Depression is associated with decreased binding of serotonin 5 HT1A receptors. Receptors must be targeted to the appropriate membrane domain function properly, and although trafficking mechanisms have been elucidated for some receptors, little is known about how serotonin receptors are targeted to dendrites. Because the C terminus of 5 HT1A receptors is required for targeting, Carrel et al. screened for proteins that directly interact with this domain in rat hippocampus. They identified Yif1B, a homolog of a yeast protein involved in transport between the endoplasmic reticulum (ER) and Golgi apparatus. Yif1B colocalized with 5 HT1A receptor in vesicle-like puncta in the soma and proximal dendrites of hippocampal neurons, and colocalized with ER markers in transfected cell lines. The authors report that knockdown of Yif1B by RNA inhibition in cultured neurons prevented expression of 5 HT1A receptors in distal dendrites, but did not alter the expression pattern of other receptors, suggesting a specific role in targeting 5 HT1A receptors.

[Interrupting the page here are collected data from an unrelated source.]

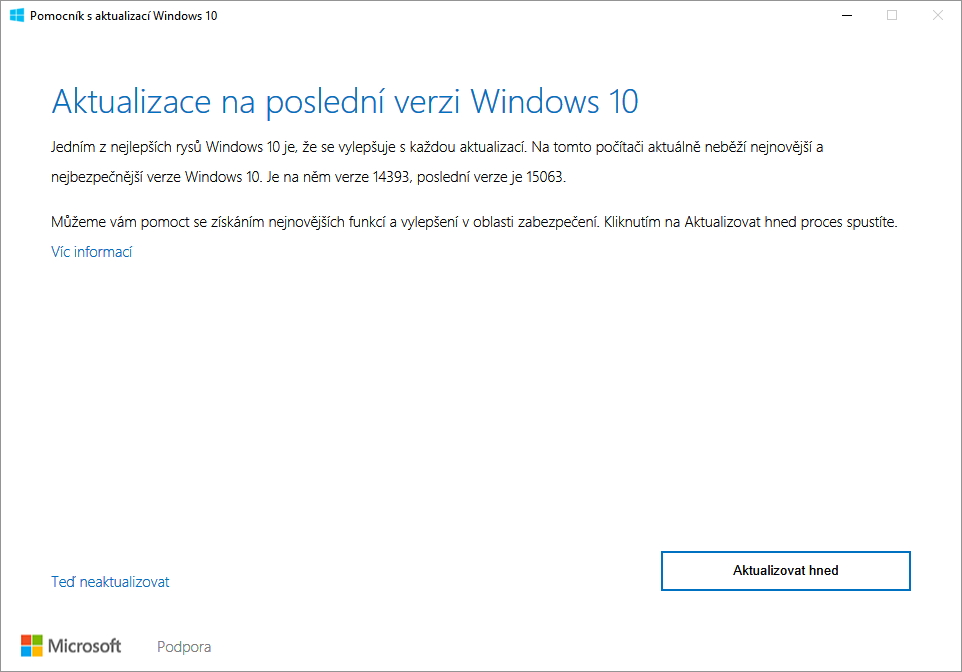Click the four-colored Microsoft logo squares
Image resolution: width=962 pixels, height=672 pixels.
coord(32,646)
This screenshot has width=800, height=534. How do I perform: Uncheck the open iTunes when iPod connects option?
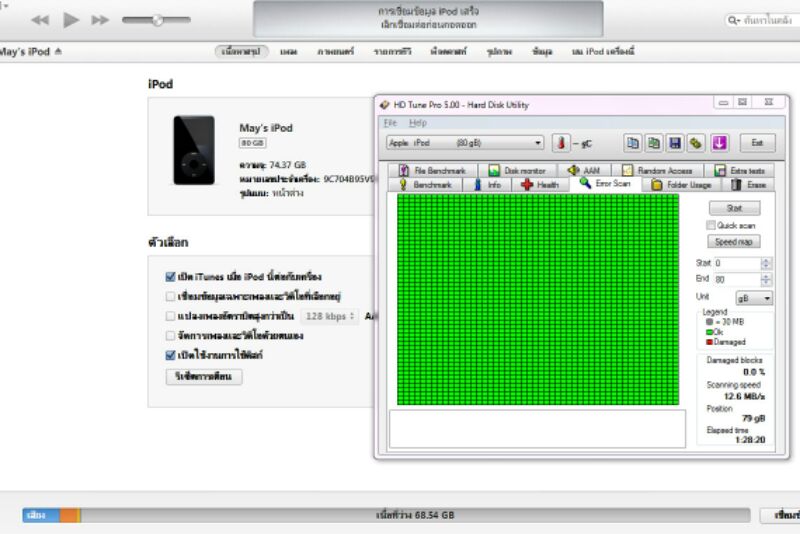[x=170, y=276]
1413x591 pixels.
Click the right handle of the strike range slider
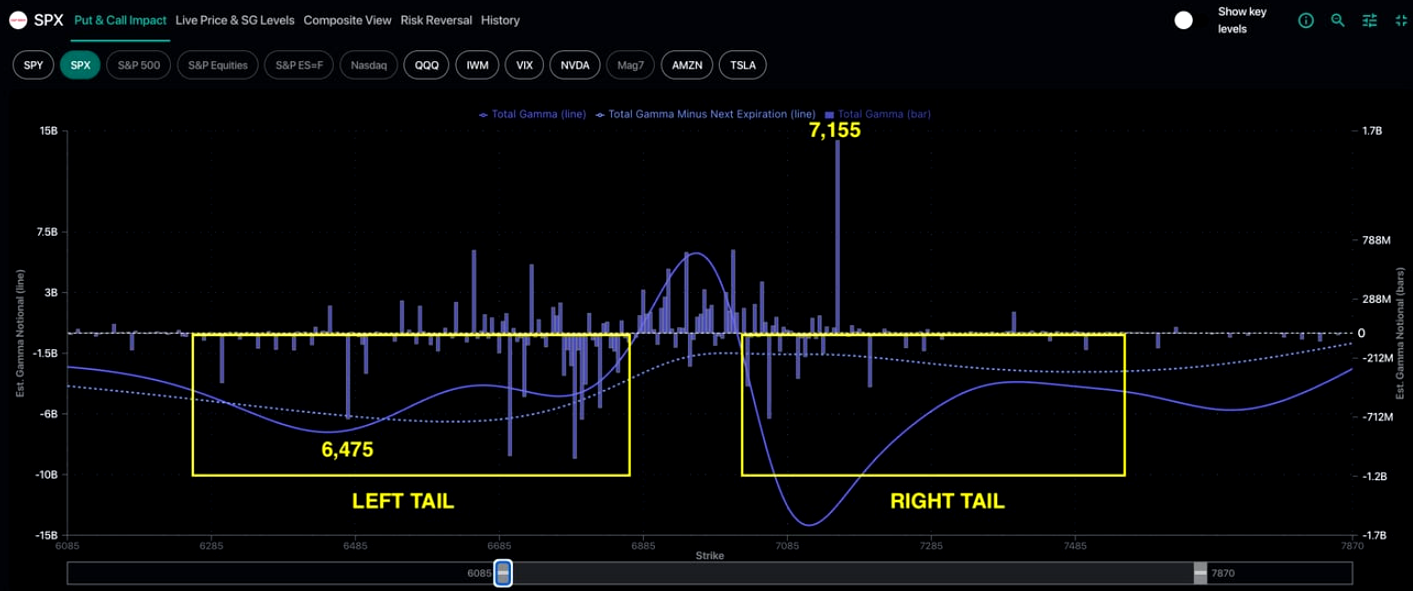(1199, 573)
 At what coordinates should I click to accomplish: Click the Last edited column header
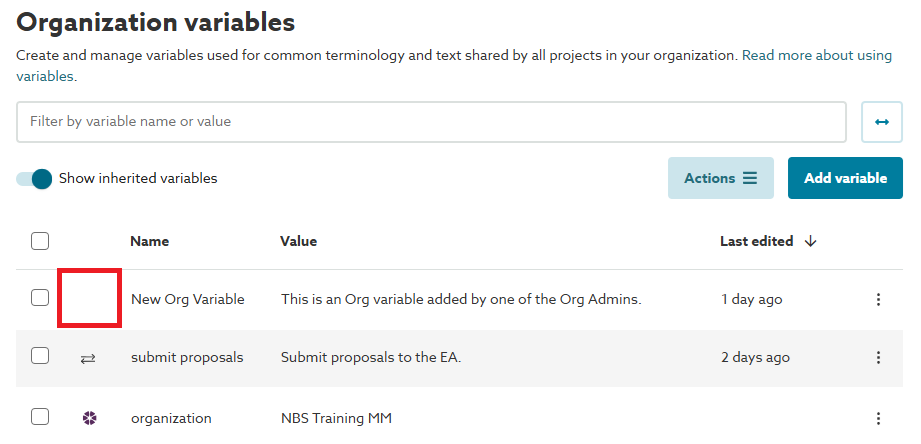[x=756, y=241]
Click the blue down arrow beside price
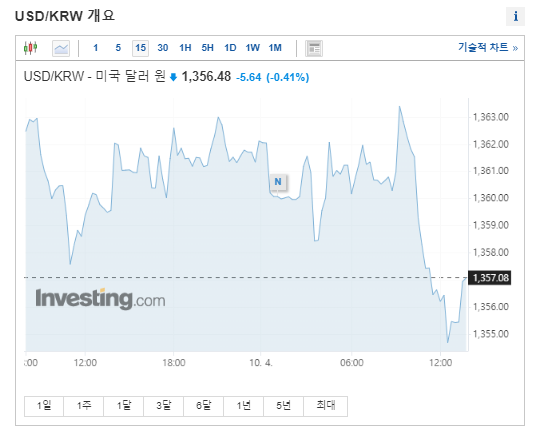Screen dimensions: 536x436 pyautogui.click(x=173, y=77)
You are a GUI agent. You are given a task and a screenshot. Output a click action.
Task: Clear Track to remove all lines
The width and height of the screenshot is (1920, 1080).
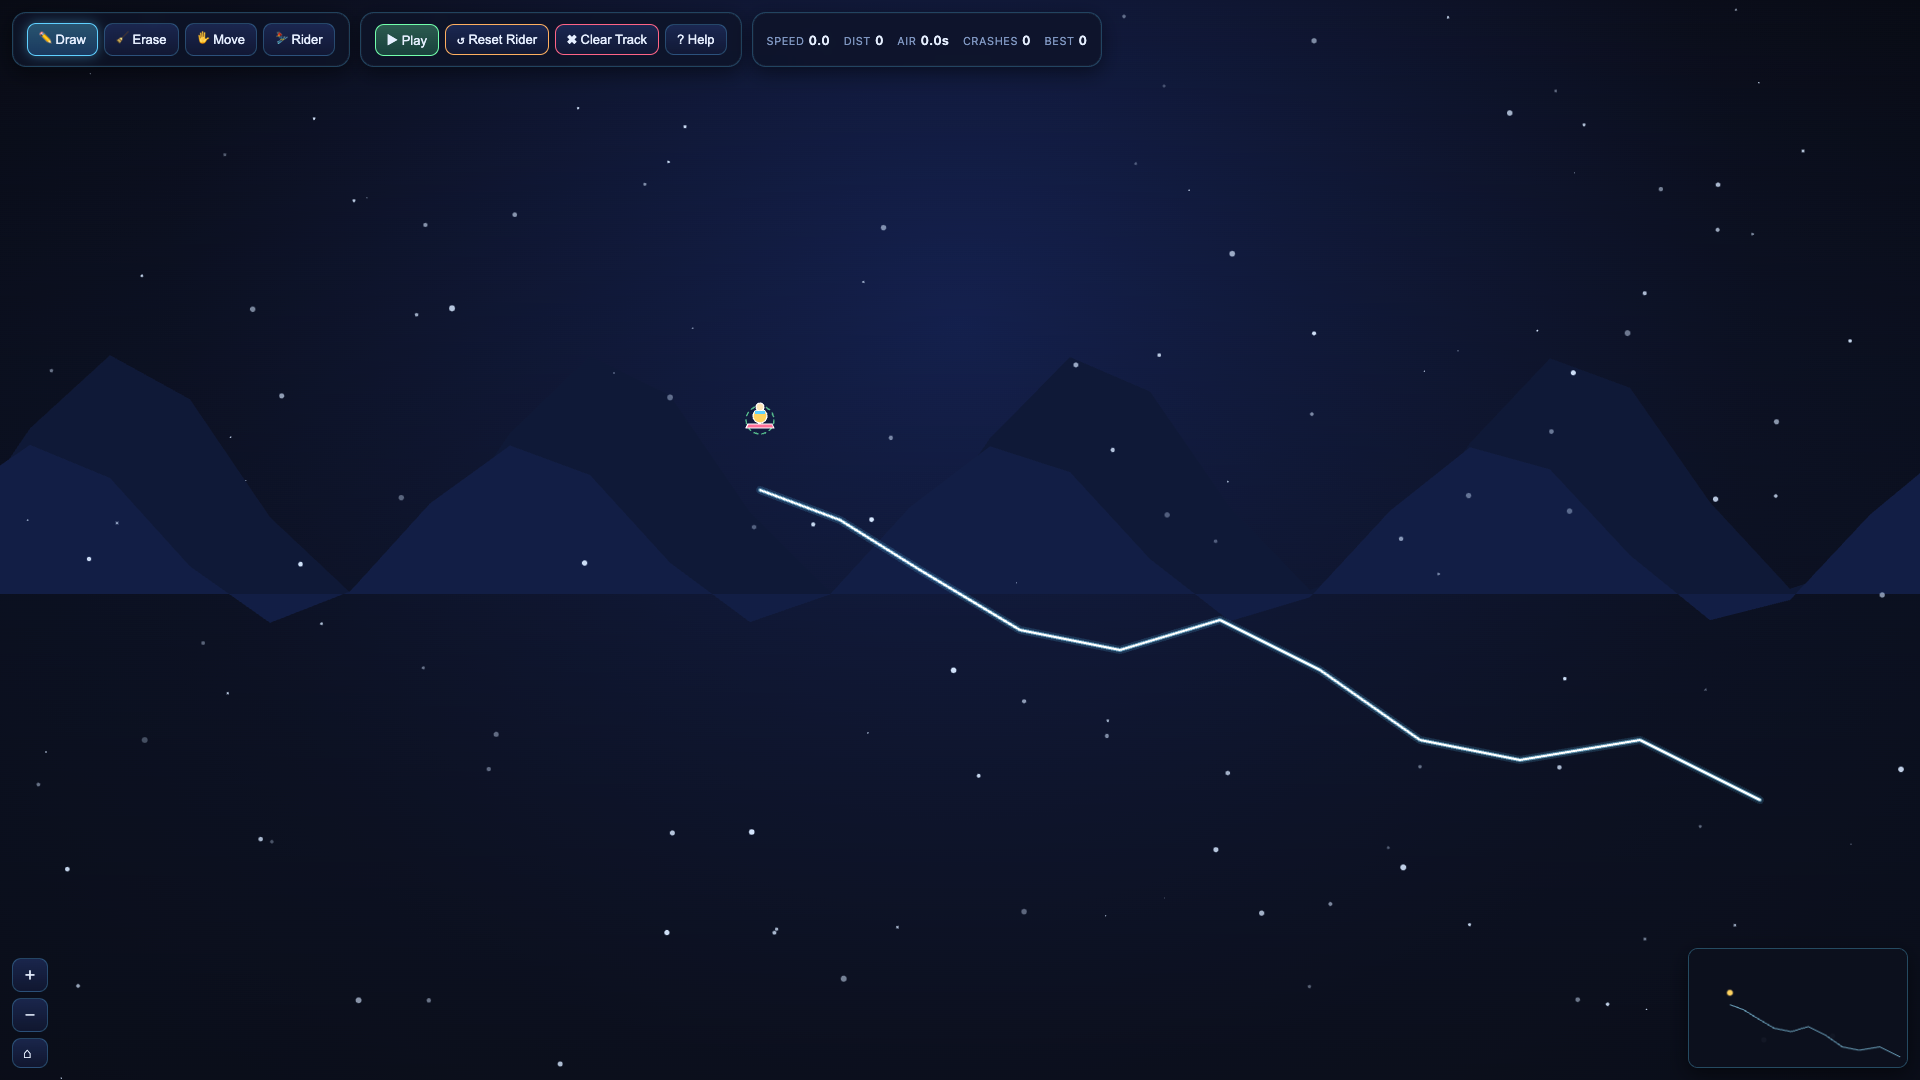607,40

2. Seizure-Induced AMPA Receptor Phosphorylation
Sanjay N. Rakhade, Chengwen Zhou, Paven K. Aujla, Rachel Fishman, Nikolaus J. Sucher, and Frances E. Jensen

Seizures in neonates are usually caused by hypoxia and can increase risk of later epilepsy and cognitive impairment. Rakhade et al. induced hypoxic seizures in early postnatal rats to identify molecular changes that increase seizure susceptibility. Seizures increased the amplitude and frequency of miniature and spontaneous EPSCs mediated by AMPA receptors (AMPARs) within 1 h. This increase likely resulted from increased phosphorylation of AMPAR subunits by PKA, PKC, and calcium/calmodulin-dependent kinase II, because the activity of these kinases was elevated. Phosphorylation of GluR1 was increased at sites that increase channel conductance and synaptic insertion, whereas GluR2 was phosphorylated at a site that leads to its internalization. GluR1 internalization can increase the number of calcium-permeant AMPA receptors, which could further increase excitability. In vivo treatment with AMPAR antagonists blocked increases in both phosphorylation and EPSC amplitude and frequency, and also attenuated susceptibility to later seizures.

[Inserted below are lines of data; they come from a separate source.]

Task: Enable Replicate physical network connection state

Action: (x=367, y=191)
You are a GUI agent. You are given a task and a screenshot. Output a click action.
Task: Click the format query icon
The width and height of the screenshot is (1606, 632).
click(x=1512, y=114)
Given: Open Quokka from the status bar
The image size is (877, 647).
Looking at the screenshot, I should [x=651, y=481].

3. Lateralization of Speech Comprehension
Jonas Obleser, Frank Eisner, and Sonja A. Kotz

Speech comprehension involves both brain hemispheres, but the extent to which the hemispheres have overlapping functions is not clear. One hypothesis suggests that the hemispheres differ in their processing of temporal and spectral information. To test this, Obleser et al. presented spoken words to human subjects while measuring cortical activity using functional magnetic resonance imaging. Using noise vocoding, a technique that permits independent manipulation of frequency and spectral information, voice recordings were degraded in five steps in each dimension, resulting in 25 conditions. Comprehensibility declined with degradation in each dimension, and cortical activation correlated with comprehensibility. All conditions activated the anterior superior temporal cortex bilaterally, but the peak and extent of activation in the two hemispheres varied: the right hemisphere was more sensitive than the left to spectral variation, whereas the left hemisphere was more sensitive to temporal variation. The results indicate mild lateralization of these elements of speech processing.

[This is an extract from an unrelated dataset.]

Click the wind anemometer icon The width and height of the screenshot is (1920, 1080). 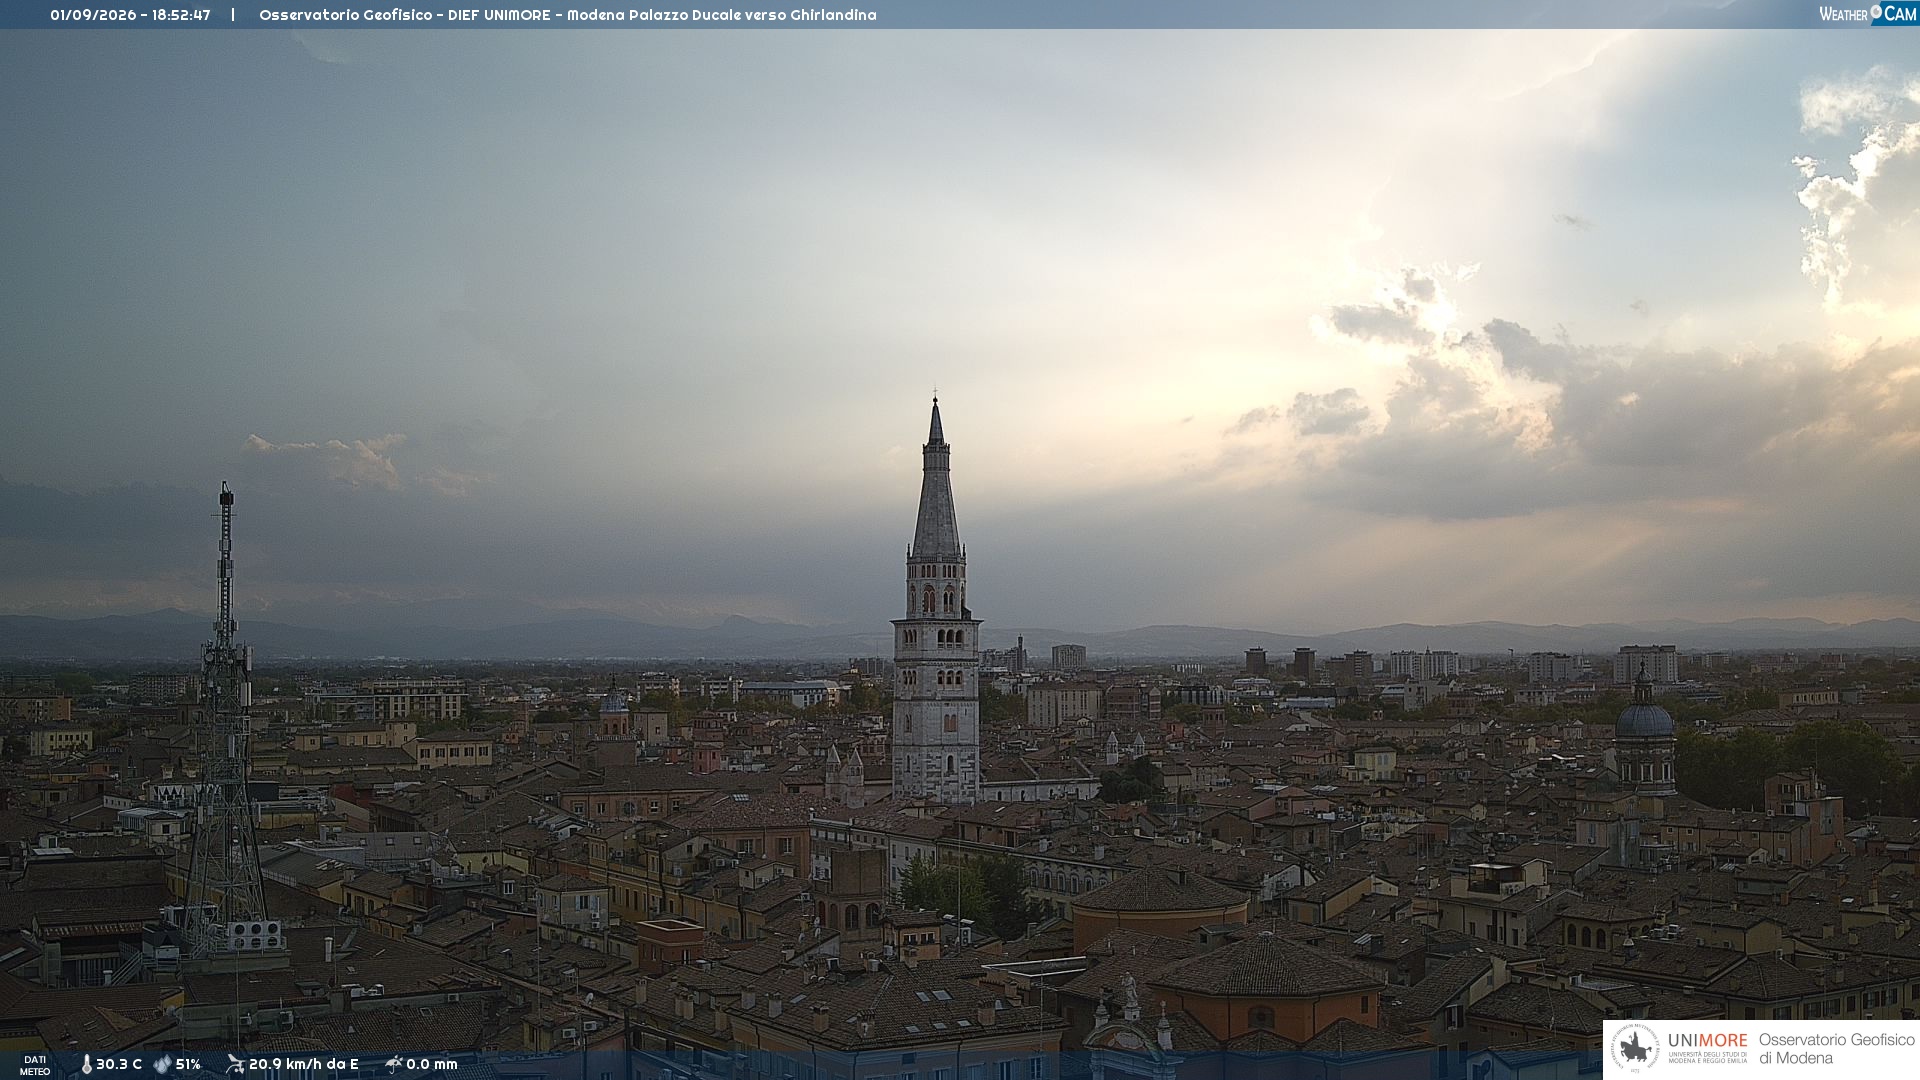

4. Pain Mediation by Innocuous Sensory Afferents
Simona Neumann, Joao M. Braz, Kate Skinner, Ida J. Llewellyn-Smith, and Allan I. Basbaum

Expression of protein kinase Cγ (PKCγ) in interneurons of lamina II of the spinal cord dorsal horn is thought to be essential for mechanical allodynia, a painful response to normally innocuous stimuli. Nonpeptidergic nociceptors were initially assumed to innervate PKCγ interneurons, because they terminate in the same sublamina. Neumann et al. now show that the terminals of nonpeptidergic nociceptor afferents terminate dorsal to the PKCγ interneurons, with only minimal overlap. In contrast, the terminals of medium- and large-diameter myelinated afferents overlapped extensively with PKCγ neurons, and electron microscopy showed direct synapses between terminals of largediameter, myelinated afferents and PKCγ interneurons. Moreover, innocuous stimulation walking on a rotarod) increased Fos expression in PKCγ interneurons, whereas painful stimuli did not. Therefore, a normally innocuous pathway appears to mediate allodynic pain. But the modality of sensory information carried by the afferents that innervate the PKCγ interneurons remains unknown.